A contract manager’s time is more effectively used when they do not have to spend time rebidding and renegotiating contracts. Reducing the number of rebid contracts an agency has requires that an agency spend more time researching the requirements, developing the scope/requirements, and including the proper legal clauses in the contracts at the beginning of the process. Although, this is more time consuming, doing the additional work up front saves time and money in the long run because it reduces the possibility of having to do a rebid. In addition, well-written contracts minimize the number of costly legal disputes and delays in service an agency has with contractors. When an agency and contractor cannot come to a resolution on the meaning behind a contract term, not only is the provision of service delayed, but the long-term effects can be damaging. Many times the only viable option is to resolve the dispute in court. Costly legal battles drive up the cost of services to public agencies, even if the agency wins; this is because the agency must still prepare for the legal battle using staff time and agency resources.
Well-written contracts save public agencies money. When the scope and terms of a contract are clearly defined, a contractor’s risk subsides, allowing them to be more competitive with their pricing. Contractors who are clear on what is being requested of them can more accurately develop their proposals. Contractors tend to inflate their contract pricing when the contract scope and terms are unclear; in order to cover any risk they may incur, contractors may add an additional “cushion” to their pricing. They also may use ambiguous contract language to provide inferior products or services that are less desirable than what the agency originally intended.
At a time when public agencies are more conscientious about how public dollars are spent, it is imperative that contracts are initially developed with an end-goal in mind on how they will be administered once the process is complete. Five steps contract managers can follow to develop effective contracts are:
Every contract should specify what is expected of the contractor. This allows the contractor to be clear on their role and responsibility. It also allows the agency and contractor to determine when the contractual obligation has been fulfilled. Well-written contracts should include delivery requirements and milestone completion dates. In addition, the contract should specify what the end product should look like once the contract is complete. For example, a professional services contract for an operational review may state that the final deliverable is a report that details a new organizational structure and a presentation to the agency’s governing body.

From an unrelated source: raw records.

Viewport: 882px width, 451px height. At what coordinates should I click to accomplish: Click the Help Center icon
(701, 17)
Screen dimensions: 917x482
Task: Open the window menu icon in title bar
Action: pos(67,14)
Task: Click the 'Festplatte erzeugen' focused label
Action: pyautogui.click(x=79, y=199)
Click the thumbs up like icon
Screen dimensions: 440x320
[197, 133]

Contract managers should ask themselves the five Ws (What, Where, When, Who, and Why) to help develop clear specifications/scope of work. These five basic questions can help generate more detailed questions that will help shape the contract and ensure that basic requirements are not omitted. The table below provides a comprehensive list of questions that contract managers should consider when drafting scope of services and contract requirements.
Component
Generic question
Detailed questions
What?
What do you need?
Where?
Where is the physical location of delivery or performance?
When?
When do you need it?
Who?
Who will perform, provide, or receive the services?
Why?
Why do you need it?
There is no guarantee that the list of detailed questions will be applicable to every contract. However, this is a good checklist to ensure that contracts include the basic requirements for a specifications / scope-of-work section.
It is important to establish clear cost and quantity baselines prior to procuring a service and awarding a contract. By understanding the current costs for services now being provided—either internally or to other public agencies—the agency is able to determine if they are receiving fair and reasonable pricing from vendors once the bids are received. This sort of analysis provides a point of reference for a more thoughtful analysis between the services now being provided versus those that are proposed. Such analysis allows contract administrators to determine if the proposed new contract will provide any cost savings and improvements in services provided.
During the contract award phase, it is important to document the contract award amount within the contract. This allows the vendors to know what their maximum contract value is so that they do not exceed the agency’s budget. In most commodity contracts, unit price prevails. This means, regardless of the number of widgets an agency purchases, the individual price for one widget will not fluctuate no matter when it is purchased or what quantity is purchased for the life of the contract. At a time when public agencies are conscientious about their budgets and are looking for ways to save money, it is important that projects stay within budget. Placing the contract award amount in the contract makes vendors equally responsible for managing their contracts.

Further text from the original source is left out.